Os Saquaremas defendiam a centralização do poder; Os Luzias pregavam a monarquia federativa, opondo-se vitaliciamente ao Poder Moderador e ao Senado, dominado pelos conservadores. Saquaremas dominou o Segundo Reino; Luzias, a República Velha. Seus líderes pensaram o Brasil, em debates parlamentares, artigos de jornais, livros, brochuras, panfletos: Joaquim Nabuco, Rui Barbosa, Campos Salles, Alberto Torres, para citar alguns. O centro do debate foi o papel do Estado no desenvolvimento e sua relação com a sociedade.
Metamorfose
Na história das nossas ideias políticas, a centralização do poder (autoritarismo) e a descentralização (liberalismo) são um tema central: idealistas orgânicos e idealistas utópicos; tradição ibérica/establishment burocrático versus liberalismo não realizado; autoritarismo instrumental ou liberalismo doutrinário; Iberistas e Americanistas; idealistas orgânicos e idealistas constitucionais. E os camaleões?
São répteis da família Chamaeleonidae e incluem cerca de 195 espécies. Alguns são tão pequenos que medem apenas um centímetro, enquanto outros podem medir até 60 cm. Cada espécie de camaleão possui cores e padrões próprios. Mudar de cor é um meio de comunicação e não apenas de camuflagem. Gostam de viver no topo das árvores e ficar parados, esperando suas presas, com sua língua grande, protrátil e pegajosa, que pode atingir até um metro de distância. Seus olhos se movem de forma independente, em um ângulo de até 180 graus. Qualquer semelhança com os políticos transformadores do nosso Congresso, de todos os matizes, é mera coincidência.
No Brasil, hoje, não existe nenhum projeto de modernização capaz de forjar um novo consenso político nacional e incorporar a grande massa da população. Estamos entre os modelos ultrapassados do neoliberalismo e do nacional-desenvolvimentismo, a dicotomia que dramatizou a história recente da Argentina.

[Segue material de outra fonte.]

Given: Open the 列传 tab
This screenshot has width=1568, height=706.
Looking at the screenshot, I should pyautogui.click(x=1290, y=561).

A massa intelectual e empresarial crítica para formular esta alternativa foi afastada da política. A maioria dos parlamentares dedica-se à “transação” política, já não se orienta pelo bem comum, mas sim pelos negócios. Existem narrativas voltadas para suas bolhas nas redes sociais.

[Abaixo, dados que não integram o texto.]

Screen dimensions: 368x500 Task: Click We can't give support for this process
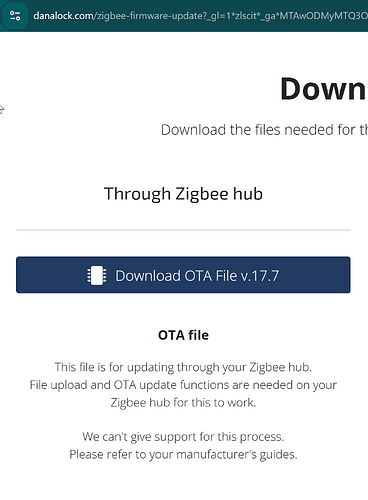pos(183,437)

Mas, como sempre, nem tudo está perdido. As instituições democráticas são robustas. As eleições são livres e respeitadas. Nas disputas municipais, a polarização extrema foi derrotada. Os pragmáticos partidos de centro emergiram fortalecidos. E o presidente Luiz Inácio Lula da Silva, supostamente enfraquecido, também já disse que é uma “metamorfose ambulante”. O Centrão também tem seu valor para a sociedade. A velha “política de conciliação” manda um abraço.